All lines at and after the one containing "Click the green flag start icon", up to the end of the listing below, are to be printed exactly, with the pictures omitted.

(Beginning of Data listing)

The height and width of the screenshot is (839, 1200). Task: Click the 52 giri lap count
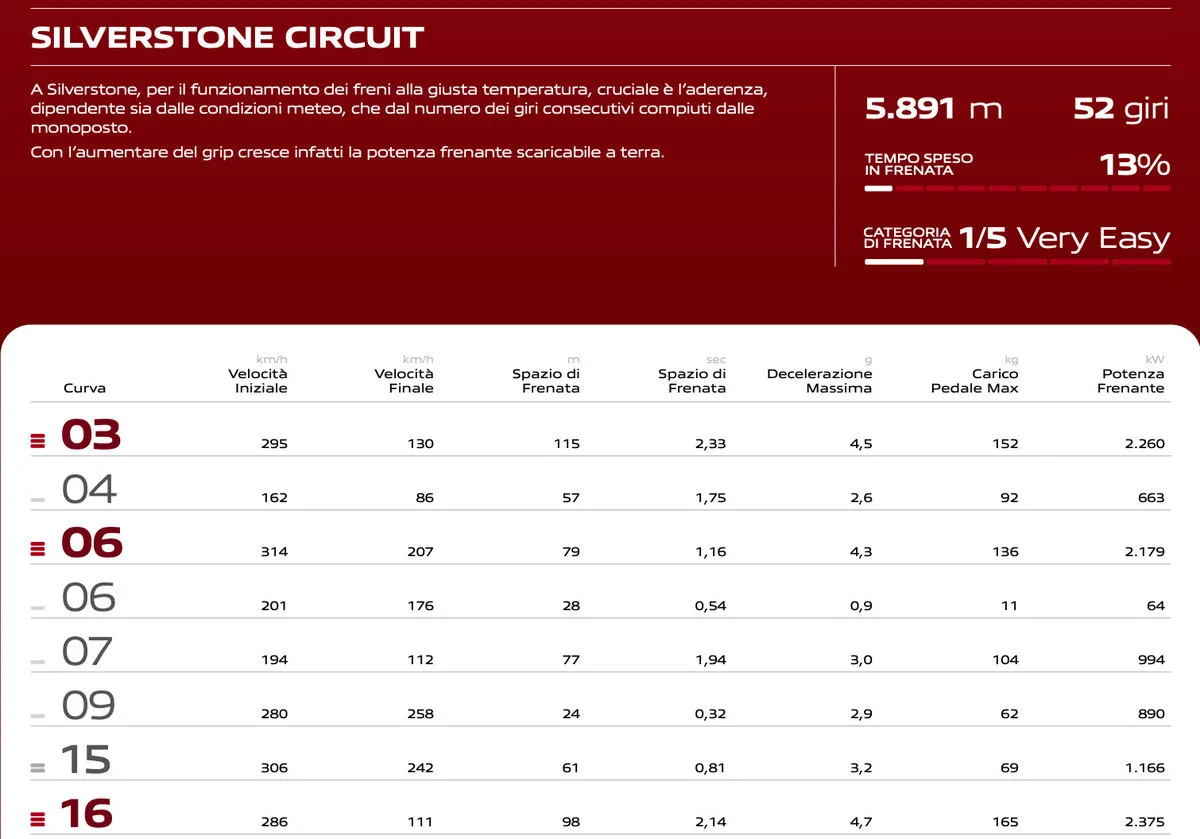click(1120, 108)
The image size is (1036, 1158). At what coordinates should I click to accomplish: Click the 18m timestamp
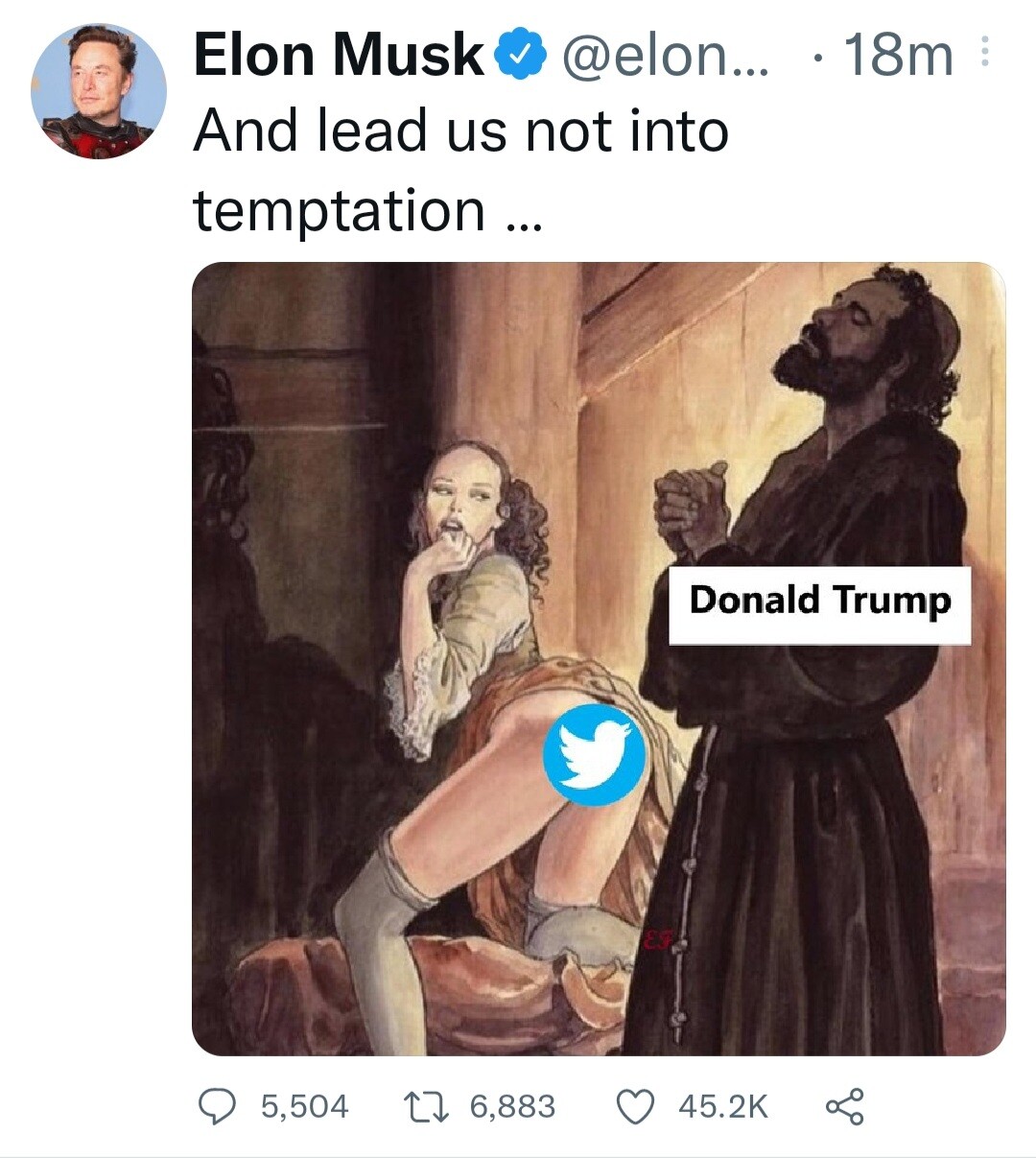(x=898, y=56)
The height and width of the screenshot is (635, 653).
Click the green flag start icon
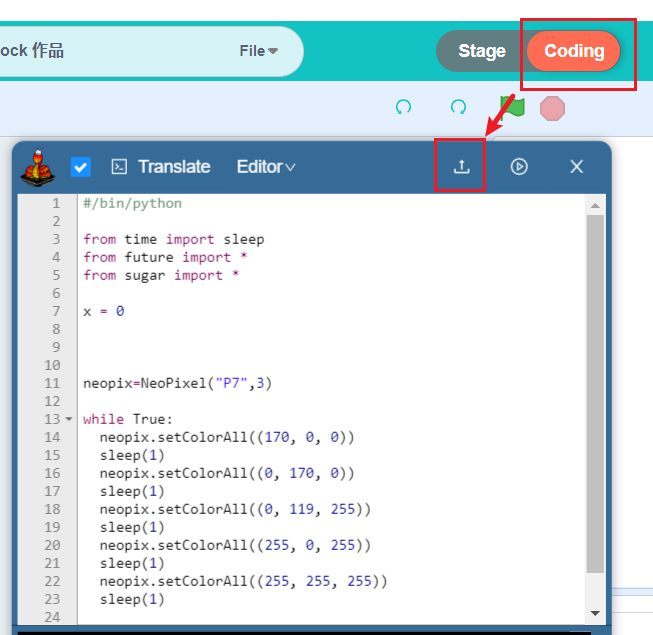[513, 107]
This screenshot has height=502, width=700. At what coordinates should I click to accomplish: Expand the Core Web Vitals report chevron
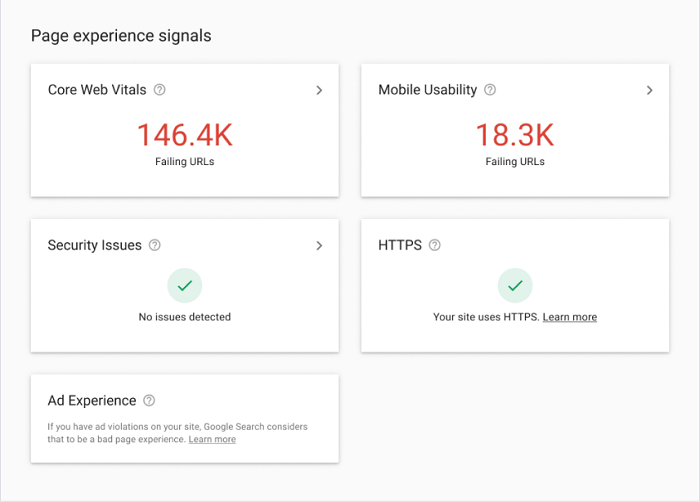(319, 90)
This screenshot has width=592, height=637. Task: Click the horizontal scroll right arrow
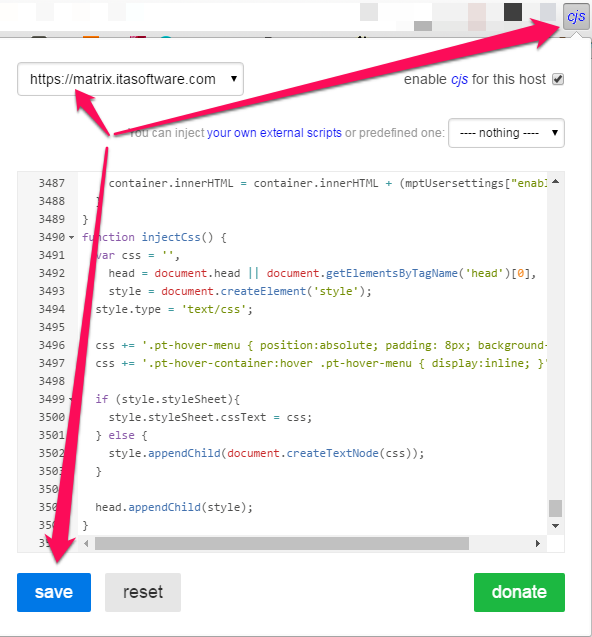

(End of Data listing)

• [Written solution]
Click the green flag start icon
[513, 107]
This screenshot has height=502, width=700. At what coordinates should I click to accomplish: Expand the Core Web Vitals report chevron
(319, 90)
This screenshot has width=592, height=637. Task: Click the horizontal scroll right arrow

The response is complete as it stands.